Using multi-primary replication to share data between two database nodes

Now let’s think about what happens when something fails. Imagine that something as simple as the network link between the two data centers stops working. The synchronization at this point fails. Writes made to the primary database in DC1 will not propagate to DC2, and vice versa. Most databases that support these setups also support some sort of queuing technique to ensure that we can recover from this afterward, but what happens in the meantime?

Sacrificing Consistency

Let’s assume that we don’t shut the Inventory microservice down entirely. If I make a change now to the data in DC1, the database in DC2 doesn’t see it. This means any requests made to our inventory node in DC2 see potentially stale data. In other words, our system is still available in that both nodes are able to serve requests, and we have kept the system running despite the partition, but we have lost consistency; we don’t get to keep all three traits. This is often called an AP system, because of its availability and partition tolerance.

During this partition, if we keep accepting writes, then we accept the fact that at some point in the future they have to be resynchronized. The longer the partition lasts, the more difficult this resynchronization can become.

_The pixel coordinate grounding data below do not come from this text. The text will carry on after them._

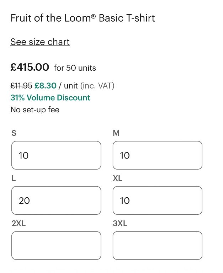Click the £415.00 total price
The image size is (223, 273).
(x=30, y=67)
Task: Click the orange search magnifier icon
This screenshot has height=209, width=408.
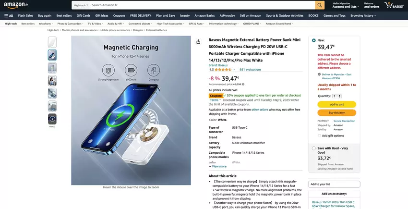Action: [320, 5]
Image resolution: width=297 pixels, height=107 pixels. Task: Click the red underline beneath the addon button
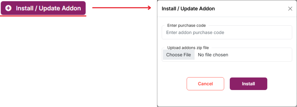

The reality is that even if we don’t have a network failure between our database nodes, replication of data is not instantaneous. As touched on earlier, systems that are happy to cede consistency to keep partition tolerance and availability are said to be eventually consistent; that is, we expect at some point in the future that all nodes will see the updated data, but it won’t happen at once, so we have to live with the possibility that users see old data.

Sacrificing Availability

What happens if we need to keep consistency and want to drop something else instead? Well, to keep consistency, each database node needs to know the copy of the data it has is the same as the other database node. Now in the partition, if the database nodes can’t talk to each other, they cannot coordinate to ensure consistency. We are unable to guarantee consistency, so our only option is to refuse to respond to the request. In other words, we have sacrificed availability. Our system is consistent and partition tolerant, or CP. In this mode our service would have to work out how to degrade functionality until the partition is healed and the database nodes can be resynchronized.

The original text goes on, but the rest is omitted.